Rock Gods #25: Adventures in Our Little Music Scene

We’re all here for different reasons. Not to mention different times. You may not find yourself at the Finch at one in the afternoon all that often, but we occasionally imbibe—or, rather, do weighty journalistic interviews with local artists— there at lunchtime.

You remember that guy Joey? Fifties, glasses, always at the back booth near the door on New Band Nites? Well, Joey was at the Finch every weekday afternoon, too, same booth. Worked there, you could say.

“Who’s playing tonight?,” you’d hear him ask. “How d’you spell that? Medieval what? Who?” Took an interest. More concerned about how the bands spell their names than the bands were themselves. (Mess’o Pot-amia, we need to talk.)

We knew a guy once who went to all the theater shows in our town, collecting autographs. The actors would be thrilled. Then they’d see him getting an autograph from the box office manager, the custodian, everyone in the audience. Filled an autograph book every night, for no apparent reason.

We feared Joey was one of those random-info hoarders. We mean, did you ever see him take a real interest in a band other than asking who they were? So we followed him one day—less suspensefully put, we just asked if we could walk a ways with him when we saw him on one of the rare times we saw him outside the Finch.

Not unusually for barcrawlers on that end of town, he was making tracks for BetTrack. Why don’t more gamblers don’t drink there, we wondered aloud? Instead, they fan out to all the little joints a few blocks away.

We forget his exact term for it—something colorful and unprintable, even here—but Joey’s basic response was “bad vibes.” He explained to us how he soaked up the atmosphere at the Finch, how it helped him marshall his strength, made him feel lucky.

We jotted some of this romantic spiel down, old-man slurs and all:

“When I sittataFinch, I feel grand! I feel luck’! Ver’ luck! I tell you, ‘s a great place. S’a great place. Who’sat band? Who’sat band? Tuck Lock? They’sh very good to me. Vergoodame.”

Next time I saw Tuck Lock, I gave him (them) the other Joey’s regards? Who?, TL wondered. That guy in the corner?, I coaxed. Never noticed him? No.

Took us a few more reconnaissance missions to figure out what our friend Joey Corner was up to. We peeked while he was scribbling charts and numbers in his little notebooks. We saw him heading to that betting parlor a few more times. When, one another day, we met him at the corner store buying like a dozen lottery tickets, something clicked.

Then we spent a few of the more boring band sets on a Thursday with a pen and pencil ourself, testing our assumptions.

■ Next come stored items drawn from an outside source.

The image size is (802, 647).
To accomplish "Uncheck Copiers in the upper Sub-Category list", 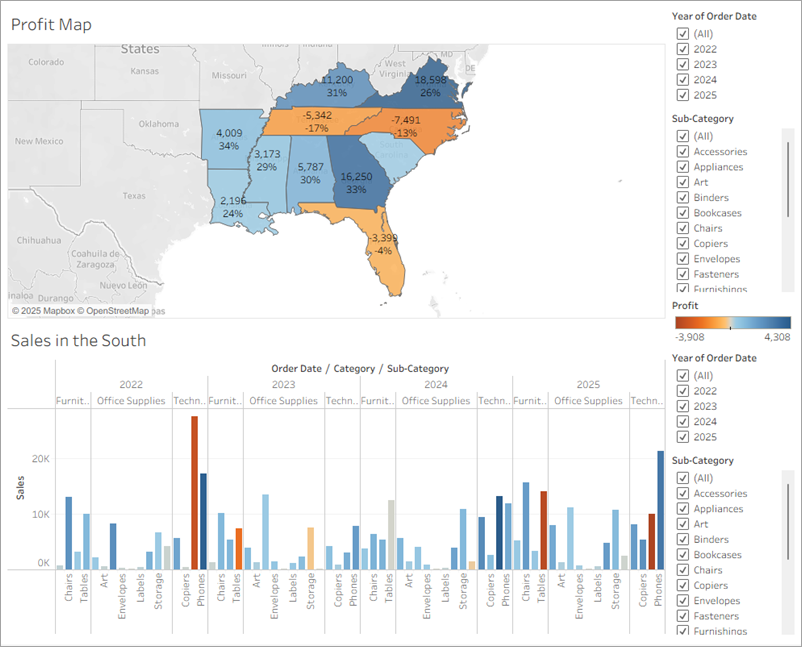I will (683, 243).
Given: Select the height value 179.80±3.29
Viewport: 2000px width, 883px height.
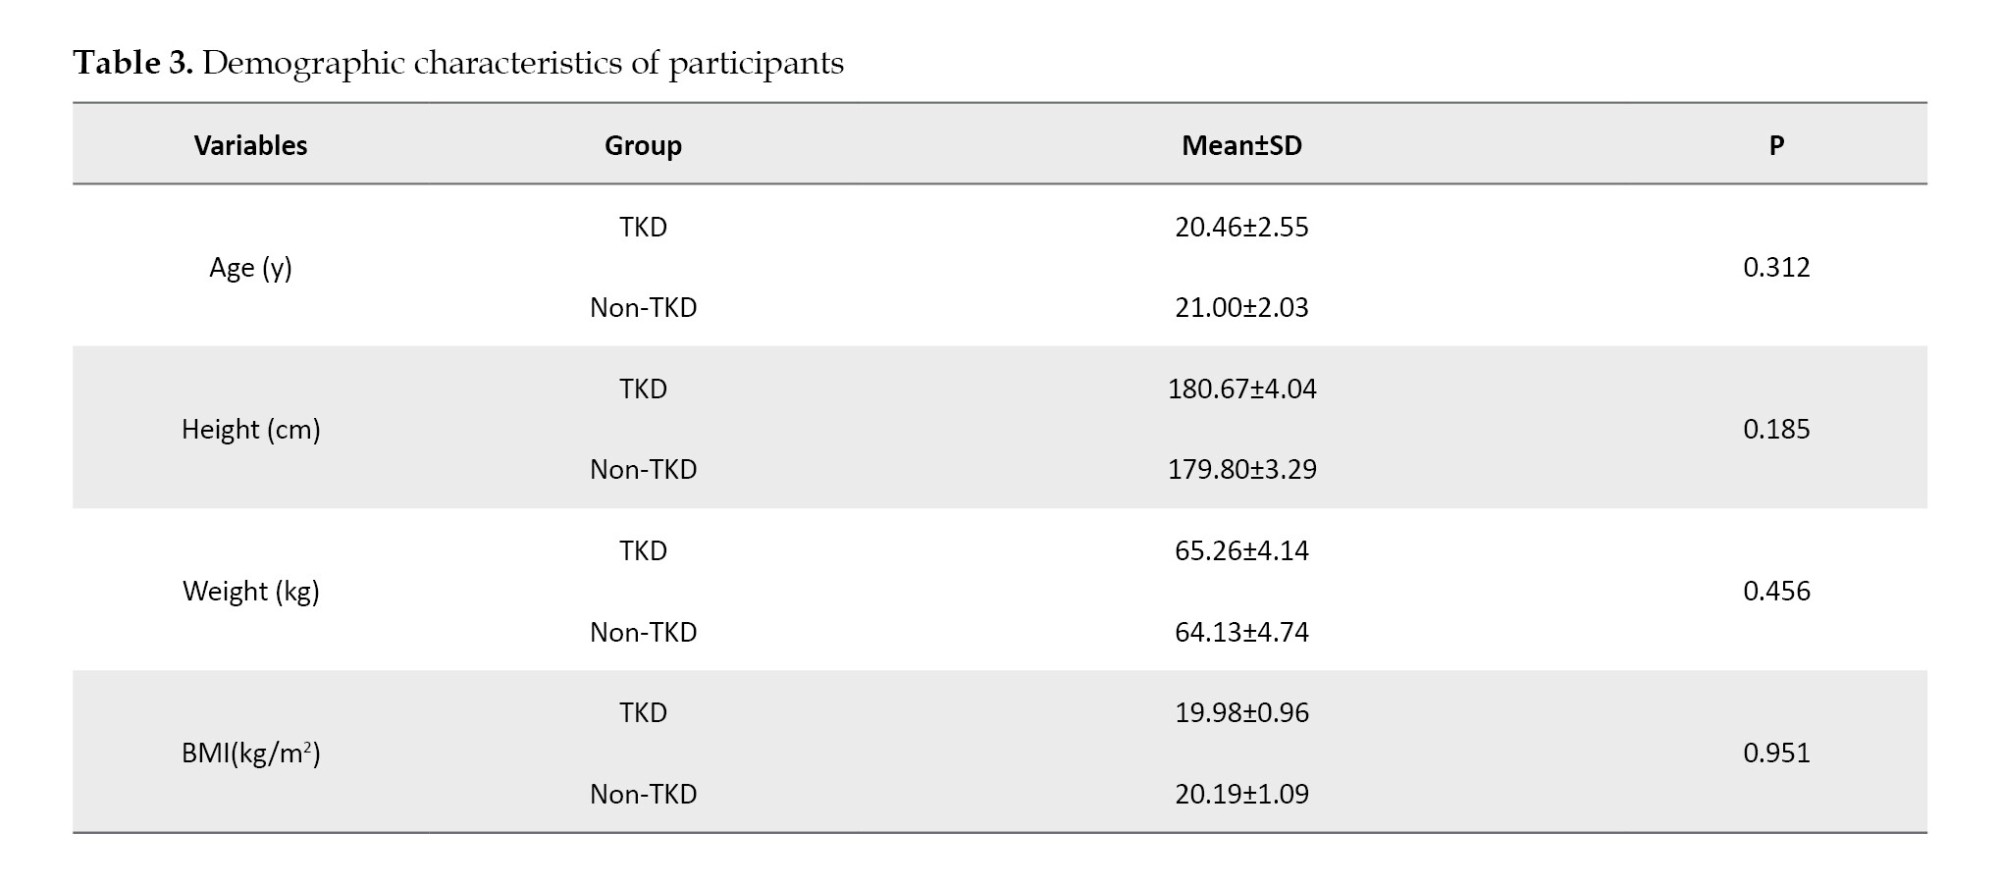Looking at the screenshot, I should pos(1241,469).
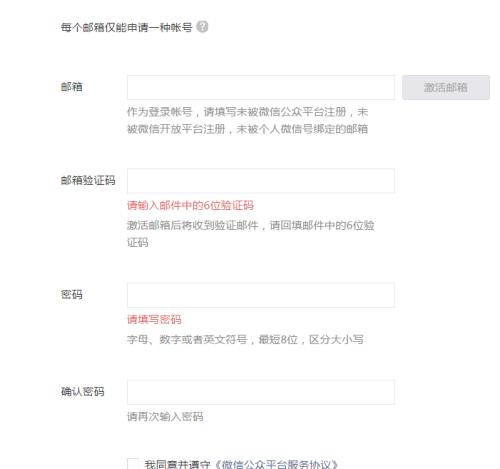Click the 邮箱 field label
Image resolution: width=500 pixels, height=469 pixels.
click(x=71, y=87)
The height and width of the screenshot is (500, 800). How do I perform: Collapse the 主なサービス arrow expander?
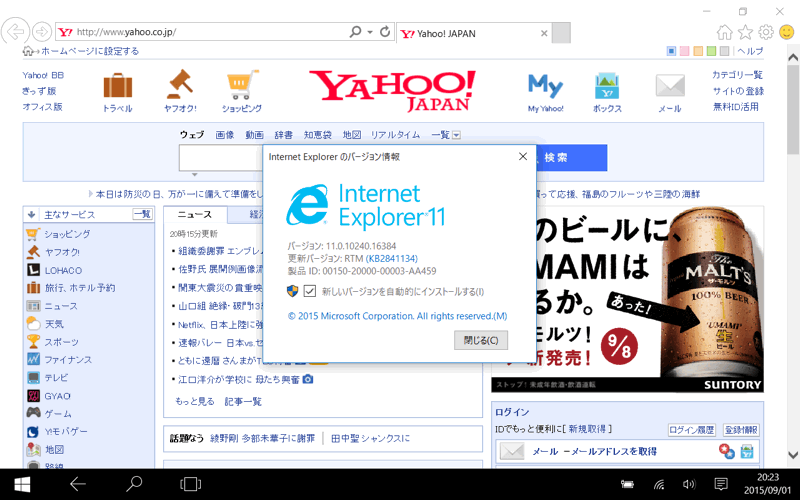30,214
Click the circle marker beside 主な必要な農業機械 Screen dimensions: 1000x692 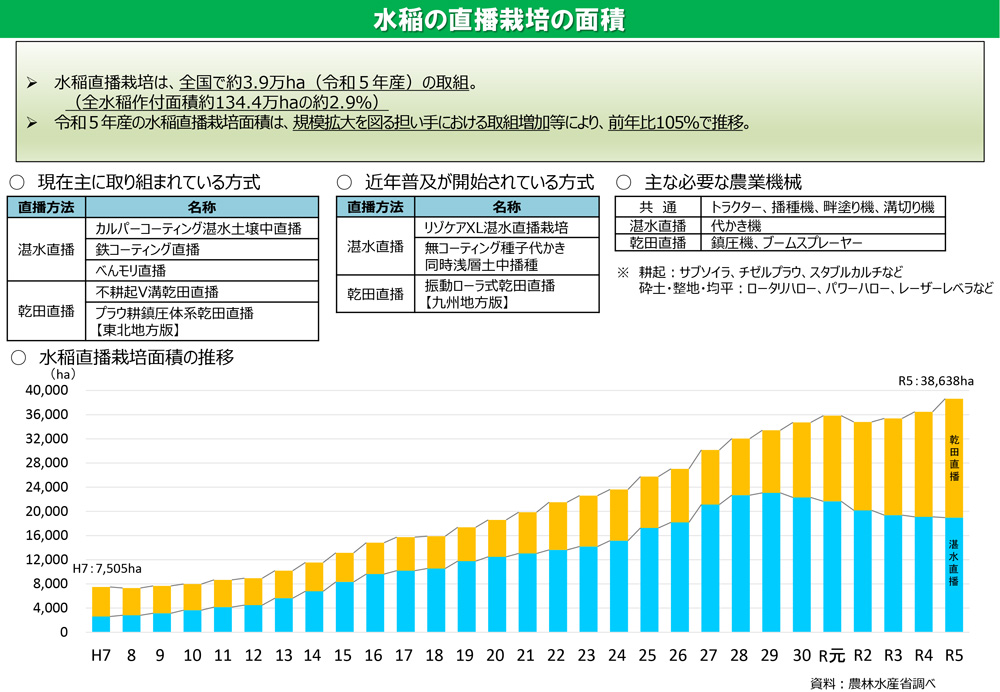click(623, 183)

Band Name: MontyMart. The numerological possibilities are massive. Or you can simply assign each letter a numerical value. Turn the two capital Ms into sideways 3s. The lack of a space in the name has untold significance.

We sidled up to Joey at his booth, and told him we knew what he was up to. He seemed shocked—not that we’d found him out, that he’d been exploiting rock monikers for his gambling habit—but that we’d bothered to think about him at all. He could’ve told us all along. Then he proceeded to do just that, filling us in on the filling-in he’d become accustomed to doing.

Mary Attaché = 27 (the accent doubles the value of the “e”). Wet Pack = 15. TPR = 3. The Pullmans = 42; go figure. YKK Zippers? Off the charts. If you’re in a band Joey saw and are feeling used—just a bunch of numbers to him—well, don’t. He’d be back there figuring in how many fans you drew to your gig, how many blondes there were (a major signifier) and even how many times you repeated a word in a chorus, if he could keep up. We let him know authoritatively how many times Hand Leather screamed “Rollaboard” in their song of the same name once, and you know what? Joey slipped us five bucks for the info.

Don’t think we were back there conspiring. Actually, once we figured out his game, Joey and I didn’t have much to talk about. Or too much—it quickly got arcane, and we learned to just nod and smile from across the room.

A friend down the tracks told us Joey blew town last month. Packed his bag and bolted. Won’t be coming back. This is our memorial. If you see us scrawling an idle math theorem when Skid Plate, D-Ring, Ballistic Cloth and Number Ten Zippers—excuse us, that’s #10 Zippers—play the Finch tonight, you’ll know why.